● **Excerpted text**
[BEGIN]

The United Nations Security Council on Wednesday chose Portugal’s Antonio Guterres for the next U.N. secretary-general by unanimous vote.
The Security Council will ratify its decision Thursday and then refer it to the 193-member U.N. General Assembly for final approval within days.
Guterres served as the U.N.’s High Commissioner for Refugees from 2005 to 2015, and as prime minister of Portugal from 1995 to 2002. He was also the Global Centre of Pluralism Annual Lecturer in 2014.

A New Voice for a Complicated World
By THE EDITORIAL BOARD of The New York Times OCT. 5, 2016
By any measure, António Guterres of Portugal is an excellent choice to replace Ban Ki-moon of South Korea as the next United Nations secretary general. He has experience, energy and diplomatic finesse, all of which he’ll need to lead the United Nations as it confronts regional wars, rising tensions between Russia and the West, China’s aggressive posture in Asia and the refugee crisis in the Middle East and Europe.
Against these challenges, the secretary general post has only limited power, and its diplomatic influence is even more attenuated with stateless terrorist groups and insurgencies that cross international borders. A good part of Mr. Guterres’s work will be to figure out how the United Nations, a 193-member body, can navigate a world in which terrorism and war are melded and now are driven by multiple forces.

[END]

● **Written instruction A**
Say whether each statement below agrees with the text about the choice of the next U.N. secretary-general. For each, answer yes or no and quote the words of the text that decide it.
(i) Guterres was prime minister of Portugal from 1995 to 2002.
(ii) The Security Council's vote for Guterres was split.
(iii) The editorial says the secretary general post carries broad power.

● **Records supplied**
[BEGIN]

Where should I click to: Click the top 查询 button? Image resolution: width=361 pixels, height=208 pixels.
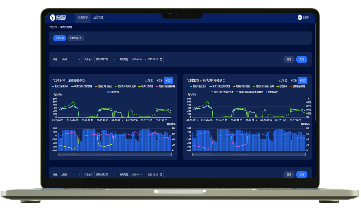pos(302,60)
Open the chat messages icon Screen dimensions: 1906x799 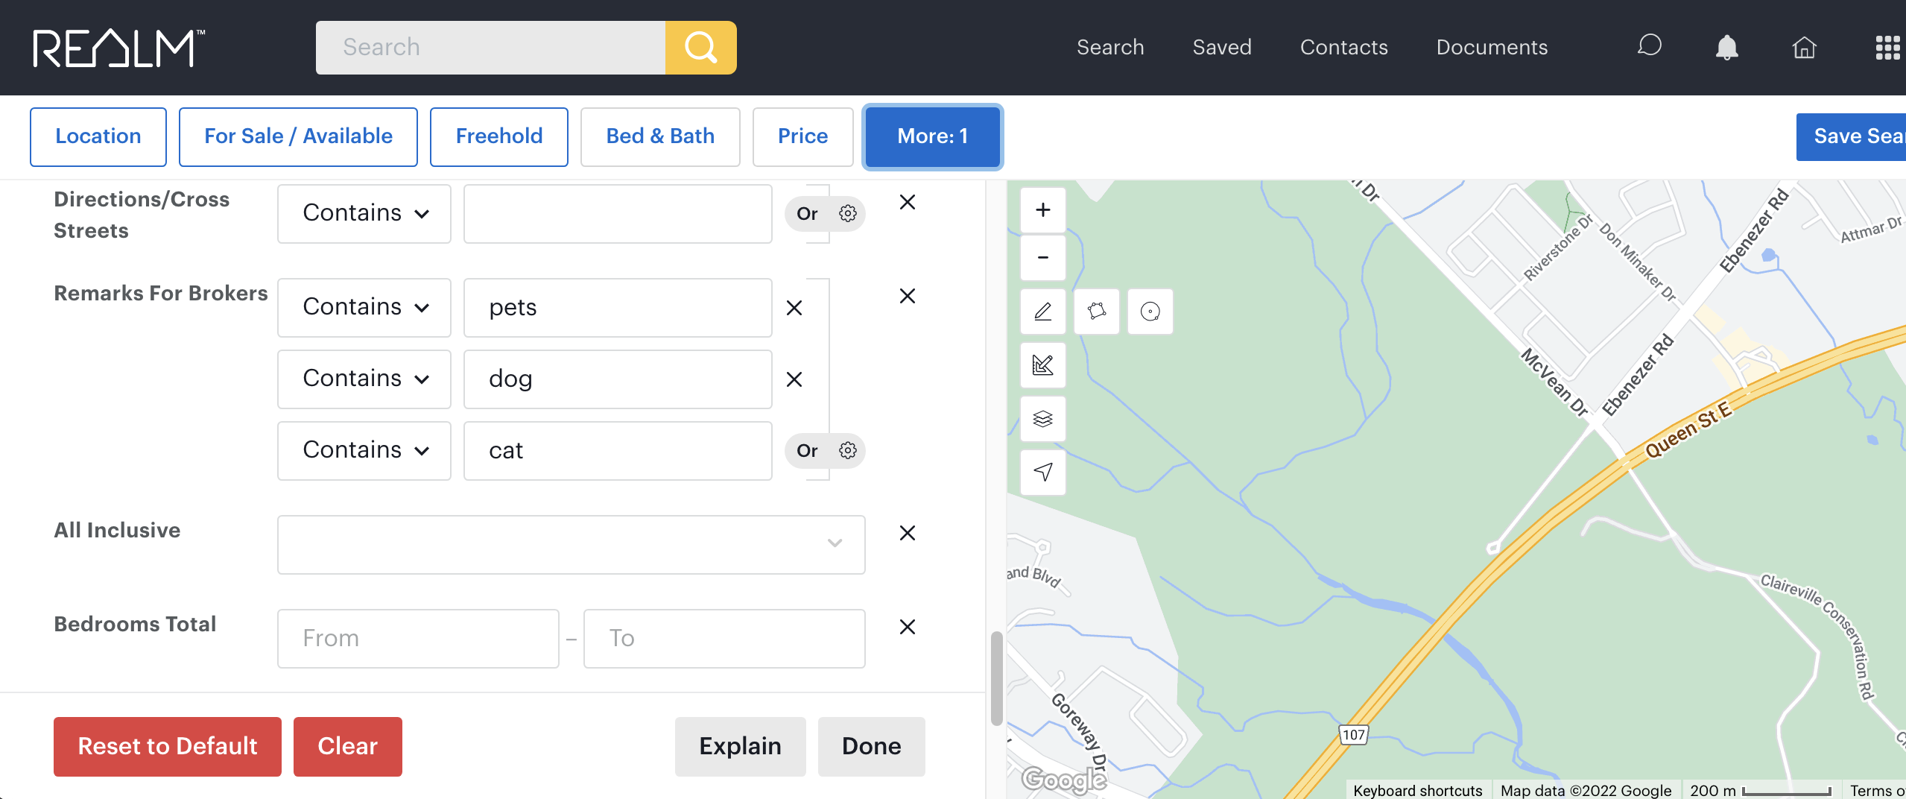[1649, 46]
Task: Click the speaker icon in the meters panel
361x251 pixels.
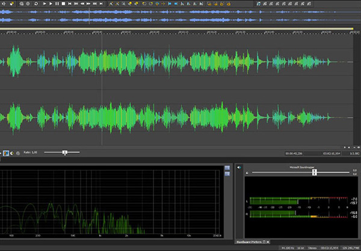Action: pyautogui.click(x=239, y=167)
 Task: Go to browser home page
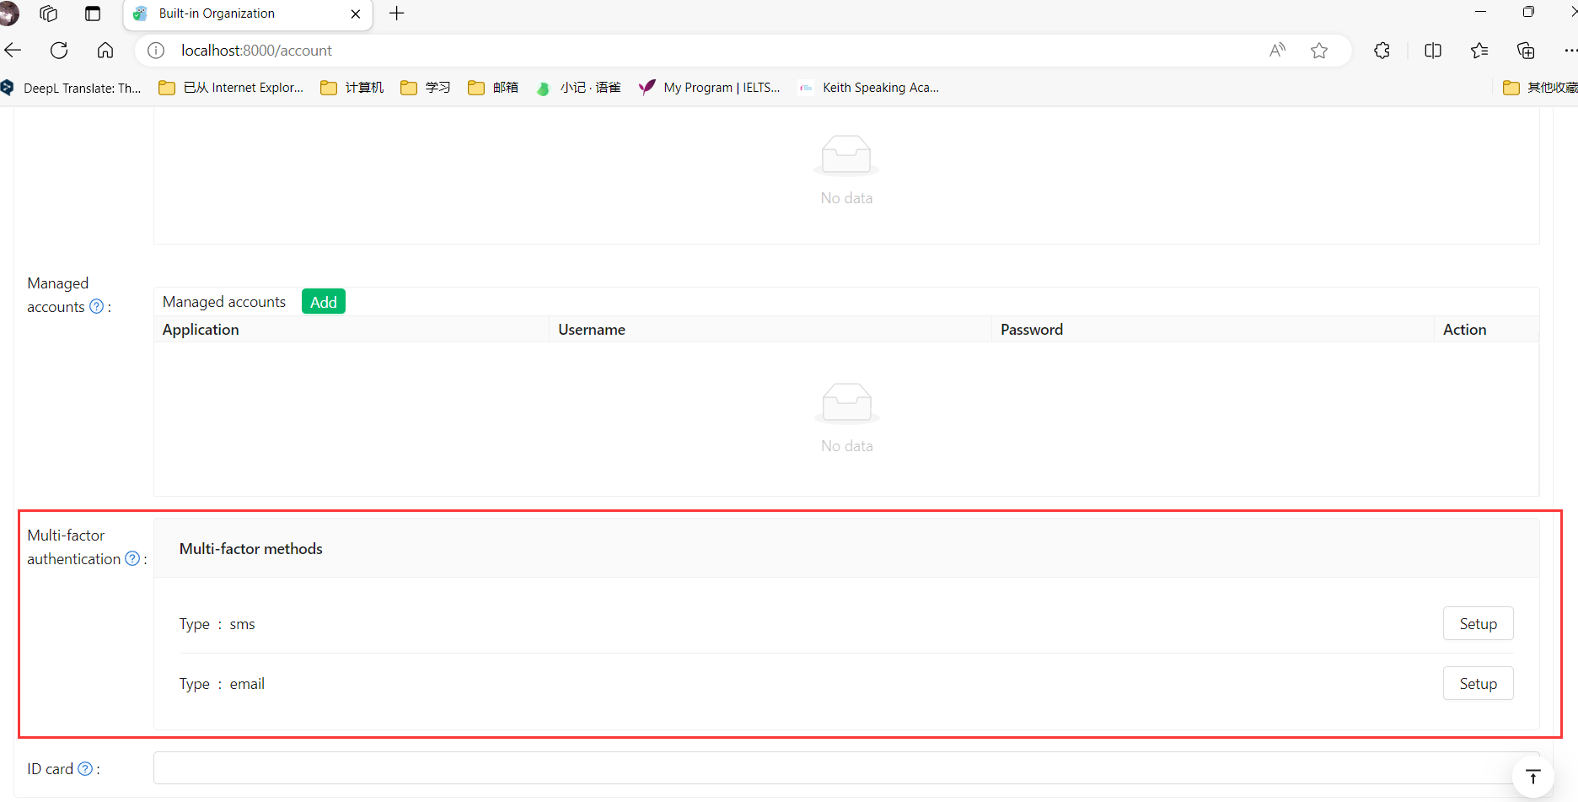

[END]

● **Written instruction B**
In the listing, begin at the line that has "Task: Click the" and continue through the end of the listing. Write those lines out again with "speaker" changed to "microphone", keep everything else the same, and leave out the pictures.

● **Exercise output A**
(i) Yes: "as prime minister of Portugal from 1995 to 2002"
(ii) No: "by unanimous vote"
(iii) No: "the secretary general post has only limited power"

● **Exercise output B**
Task: Click the microphone icon in the meters panel
361x251 pixels.
Action: pyautogui.click(x=239, y=167)
 Task: Go to browser home page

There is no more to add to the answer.